けれど庵がそこまで汲み取ることは出来る筈もなく、鵜久森がただ逃げようとしているみたいにしか映らなくて、お互いが微妙に食い違っている。
「……なら私からも一つ。先程の吉備野に対する『兄ちょー』について教えて貰えますか?」
「はい……?」
庵が怪訝な体裁を明るみにしながら、鵜久森と初対面とは感じられないほど不快な声質で敢えて聞き返した。
「だからその……吉備野のことをちょっと可笑しな呼び方をしている理由を教えて頂けるのでしたら、私の退屈凌ぎにはなるかなって。どうですかねえ、庵さん?」
それは鵜久森なりに庵と距離を詰めようとした結果ではあるけど、これでは大いに誤解が生じる。
鵜久森が庵を馬鹿にして煽っているようにしか聴こえない。
「――それ、嫌味ですか? もしくは喧嘩売ってるんですか? に……上の兄とはどのような間柄か存じませんが、第一印象では非常に不愉快です!」
庵が感情を噛み殺しながら続ける。
鵜久森がこんな筈じゃなかったと言いたげにしているのを吉備野は茫然と見守るしかなかった。
「御託なんて並べてないで、何があったのか一緒に説明だけしてくれたらいいんですよ!」
「そうですね……私からだと言い辛いので代わりに答えてよ、えっと……兄ちょー?」
「なっ!? っ――」
鵜久森は吉備野を嘲笑しながらそう述べているように庵には見えてしまう。
「――う、上の兄からよりも、あなたから聴きたいんですよ私は!」
「そう……なら少し考えさせてください」
誤解を積み重ね、ついには表情が歪むくらい憤慨した庵は、冷静さを取り戻そうと胸に手を当てる。
このままだとあらぬ暴論を吐き捨てかねないと考えたからだ。
その気持ちを察してはいない鵜久森は、吉備野の体調を加味した上で説明よりも優先する事項があると、唐突に部屋を後にした。
「ちょ――」
「……」
その制止の言葉を紡がれず届かない。
更なる曲解が生まれているとも知らずに。
「「…………」」
取り残された吉備野と庵は、鵜久森の背中を見送る羽目になる。それから暫くの静寂が続いた後に、庵が他愛のない極めて家庭的な台詞をぼやいた。

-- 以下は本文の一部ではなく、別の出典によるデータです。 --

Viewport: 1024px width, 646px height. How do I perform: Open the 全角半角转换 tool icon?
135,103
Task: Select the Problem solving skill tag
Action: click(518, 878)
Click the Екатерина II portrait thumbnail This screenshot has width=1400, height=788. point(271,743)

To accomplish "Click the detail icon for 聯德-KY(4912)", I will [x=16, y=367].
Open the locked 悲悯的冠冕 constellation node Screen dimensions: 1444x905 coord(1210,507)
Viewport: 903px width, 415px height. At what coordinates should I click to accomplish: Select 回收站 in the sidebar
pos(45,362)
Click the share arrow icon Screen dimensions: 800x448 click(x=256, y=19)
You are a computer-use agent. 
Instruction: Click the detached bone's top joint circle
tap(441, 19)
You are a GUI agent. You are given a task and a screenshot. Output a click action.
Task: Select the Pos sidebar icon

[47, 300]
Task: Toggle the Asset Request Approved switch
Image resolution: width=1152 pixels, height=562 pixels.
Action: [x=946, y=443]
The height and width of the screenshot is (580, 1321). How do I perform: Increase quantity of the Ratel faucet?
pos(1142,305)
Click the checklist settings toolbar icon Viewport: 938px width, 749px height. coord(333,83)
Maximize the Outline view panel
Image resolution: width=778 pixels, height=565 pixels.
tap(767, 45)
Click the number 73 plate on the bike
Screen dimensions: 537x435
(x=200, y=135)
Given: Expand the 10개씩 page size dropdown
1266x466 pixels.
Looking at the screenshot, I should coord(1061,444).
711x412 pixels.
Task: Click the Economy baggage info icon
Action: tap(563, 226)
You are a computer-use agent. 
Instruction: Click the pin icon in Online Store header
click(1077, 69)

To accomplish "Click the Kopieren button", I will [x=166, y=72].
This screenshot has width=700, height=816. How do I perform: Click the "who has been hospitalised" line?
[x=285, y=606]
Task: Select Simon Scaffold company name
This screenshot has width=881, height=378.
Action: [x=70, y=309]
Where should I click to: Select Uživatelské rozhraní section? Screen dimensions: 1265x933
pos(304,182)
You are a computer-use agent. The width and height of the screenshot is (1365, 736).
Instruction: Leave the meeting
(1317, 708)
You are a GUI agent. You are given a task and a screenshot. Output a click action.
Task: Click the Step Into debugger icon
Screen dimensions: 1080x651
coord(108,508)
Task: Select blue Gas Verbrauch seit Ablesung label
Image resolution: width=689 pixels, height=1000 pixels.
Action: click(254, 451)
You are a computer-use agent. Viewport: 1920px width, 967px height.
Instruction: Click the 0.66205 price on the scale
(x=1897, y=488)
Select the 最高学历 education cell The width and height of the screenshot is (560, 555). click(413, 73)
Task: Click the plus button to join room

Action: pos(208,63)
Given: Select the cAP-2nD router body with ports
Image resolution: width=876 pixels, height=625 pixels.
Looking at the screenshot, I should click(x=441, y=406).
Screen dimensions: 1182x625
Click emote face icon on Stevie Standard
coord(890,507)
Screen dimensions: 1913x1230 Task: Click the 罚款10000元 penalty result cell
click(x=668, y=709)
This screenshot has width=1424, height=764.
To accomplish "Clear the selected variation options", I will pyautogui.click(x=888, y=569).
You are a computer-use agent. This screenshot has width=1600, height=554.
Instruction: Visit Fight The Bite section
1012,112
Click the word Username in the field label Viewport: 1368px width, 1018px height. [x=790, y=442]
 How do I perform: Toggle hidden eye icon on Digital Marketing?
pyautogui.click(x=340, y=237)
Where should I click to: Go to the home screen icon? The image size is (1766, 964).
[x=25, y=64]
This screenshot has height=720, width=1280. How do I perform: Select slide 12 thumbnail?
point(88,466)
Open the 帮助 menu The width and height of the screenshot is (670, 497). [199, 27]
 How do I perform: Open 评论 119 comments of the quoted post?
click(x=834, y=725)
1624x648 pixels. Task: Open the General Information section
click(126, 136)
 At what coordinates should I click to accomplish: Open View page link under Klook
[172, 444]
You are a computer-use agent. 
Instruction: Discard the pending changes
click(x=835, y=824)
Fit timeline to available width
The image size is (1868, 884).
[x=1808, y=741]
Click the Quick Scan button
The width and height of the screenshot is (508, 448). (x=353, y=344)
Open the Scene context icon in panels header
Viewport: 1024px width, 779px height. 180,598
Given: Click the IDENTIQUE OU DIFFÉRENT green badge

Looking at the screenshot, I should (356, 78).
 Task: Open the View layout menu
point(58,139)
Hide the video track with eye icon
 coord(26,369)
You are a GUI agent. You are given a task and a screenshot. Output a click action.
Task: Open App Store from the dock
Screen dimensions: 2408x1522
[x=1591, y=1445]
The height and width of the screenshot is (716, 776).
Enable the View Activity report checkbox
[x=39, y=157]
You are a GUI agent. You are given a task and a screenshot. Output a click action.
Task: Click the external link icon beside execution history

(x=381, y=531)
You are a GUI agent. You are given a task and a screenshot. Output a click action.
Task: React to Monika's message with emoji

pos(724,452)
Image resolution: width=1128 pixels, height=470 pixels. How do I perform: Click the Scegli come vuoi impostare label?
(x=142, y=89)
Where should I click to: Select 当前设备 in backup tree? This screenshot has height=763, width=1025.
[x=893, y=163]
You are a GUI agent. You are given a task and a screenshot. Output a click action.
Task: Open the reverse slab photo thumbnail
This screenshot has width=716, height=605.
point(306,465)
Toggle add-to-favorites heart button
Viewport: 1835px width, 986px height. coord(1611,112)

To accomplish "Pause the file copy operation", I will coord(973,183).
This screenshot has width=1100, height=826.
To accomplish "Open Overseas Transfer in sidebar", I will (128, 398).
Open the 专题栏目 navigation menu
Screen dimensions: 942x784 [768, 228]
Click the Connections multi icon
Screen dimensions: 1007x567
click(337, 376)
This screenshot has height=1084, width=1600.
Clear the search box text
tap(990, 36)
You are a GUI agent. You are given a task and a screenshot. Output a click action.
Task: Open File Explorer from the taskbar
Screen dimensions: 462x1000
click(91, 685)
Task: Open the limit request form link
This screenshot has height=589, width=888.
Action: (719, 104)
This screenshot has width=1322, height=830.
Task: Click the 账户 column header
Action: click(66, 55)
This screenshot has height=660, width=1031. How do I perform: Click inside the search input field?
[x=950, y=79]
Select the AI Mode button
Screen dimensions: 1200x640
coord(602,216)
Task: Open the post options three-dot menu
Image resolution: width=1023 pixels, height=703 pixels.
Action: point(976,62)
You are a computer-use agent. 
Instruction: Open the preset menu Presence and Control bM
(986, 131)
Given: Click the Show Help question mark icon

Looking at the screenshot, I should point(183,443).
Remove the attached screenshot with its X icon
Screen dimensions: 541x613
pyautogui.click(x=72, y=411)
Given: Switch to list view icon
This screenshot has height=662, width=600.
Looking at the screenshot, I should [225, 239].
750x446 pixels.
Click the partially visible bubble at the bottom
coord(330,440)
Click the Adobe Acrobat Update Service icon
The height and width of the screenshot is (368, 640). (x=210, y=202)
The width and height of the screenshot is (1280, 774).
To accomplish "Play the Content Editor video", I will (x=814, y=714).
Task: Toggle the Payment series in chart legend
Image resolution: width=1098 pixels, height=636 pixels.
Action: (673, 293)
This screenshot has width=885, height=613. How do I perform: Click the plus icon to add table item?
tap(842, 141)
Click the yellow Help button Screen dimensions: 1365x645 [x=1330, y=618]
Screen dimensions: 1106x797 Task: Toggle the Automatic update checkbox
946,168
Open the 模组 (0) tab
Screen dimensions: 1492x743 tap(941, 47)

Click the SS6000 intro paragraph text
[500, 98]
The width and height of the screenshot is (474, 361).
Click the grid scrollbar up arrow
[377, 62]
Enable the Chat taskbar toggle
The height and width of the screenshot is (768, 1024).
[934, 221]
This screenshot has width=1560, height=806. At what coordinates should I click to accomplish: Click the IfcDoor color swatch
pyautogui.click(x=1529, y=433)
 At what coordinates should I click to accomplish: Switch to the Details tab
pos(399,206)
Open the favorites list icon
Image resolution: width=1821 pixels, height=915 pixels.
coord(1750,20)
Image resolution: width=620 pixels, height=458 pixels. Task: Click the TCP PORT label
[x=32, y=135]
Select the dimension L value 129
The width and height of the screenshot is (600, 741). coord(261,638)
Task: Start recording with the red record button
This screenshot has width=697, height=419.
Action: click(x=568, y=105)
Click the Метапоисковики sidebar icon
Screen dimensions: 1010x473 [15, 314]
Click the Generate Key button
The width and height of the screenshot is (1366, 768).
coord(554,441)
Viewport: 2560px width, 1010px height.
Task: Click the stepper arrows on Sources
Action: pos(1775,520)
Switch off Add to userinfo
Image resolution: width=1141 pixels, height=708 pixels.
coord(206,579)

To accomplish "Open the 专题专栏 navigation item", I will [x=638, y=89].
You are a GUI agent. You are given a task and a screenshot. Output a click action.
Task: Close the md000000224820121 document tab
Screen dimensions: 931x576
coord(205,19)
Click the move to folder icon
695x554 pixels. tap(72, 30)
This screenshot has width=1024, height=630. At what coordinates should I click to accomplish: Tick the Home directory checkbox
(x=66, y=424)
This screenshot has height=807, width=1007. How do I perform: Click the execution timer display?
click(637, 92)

「……寝巻きじゃ悪いし、部屋で着替えるから先に行ってて」
「あ、ああ」
庵が無遠慮に吉備野へと投げつけたせいで無造作に転がっていた枕を拾い上げると、正面にある自身の部屋へと一旦、戻っていく。
「はあ……」
吉備野は緊張と解決策が逡巡として、どうしたものかと額を抑えながらも、やっとの思いで立ち上がろうとする。
すると唐突に、頭部に苛烈な疼痛が襲う。
内壁にぶつけたとかそんなレベルではないそれは、まるで日常がここで途絶えてしまうかのような、羅刹極まりないものだった。
「ぐあぁ……あぁ」
両脚が麻痺したかのように、その場に倒れ込む。
暴発した蓄積疲労が身体中を循環し、それが再び脳内にまで伝播する刺激を感受した。
そして前頭葉を抑えたまま、吉備野の意識はものの呆気なく、暗転する。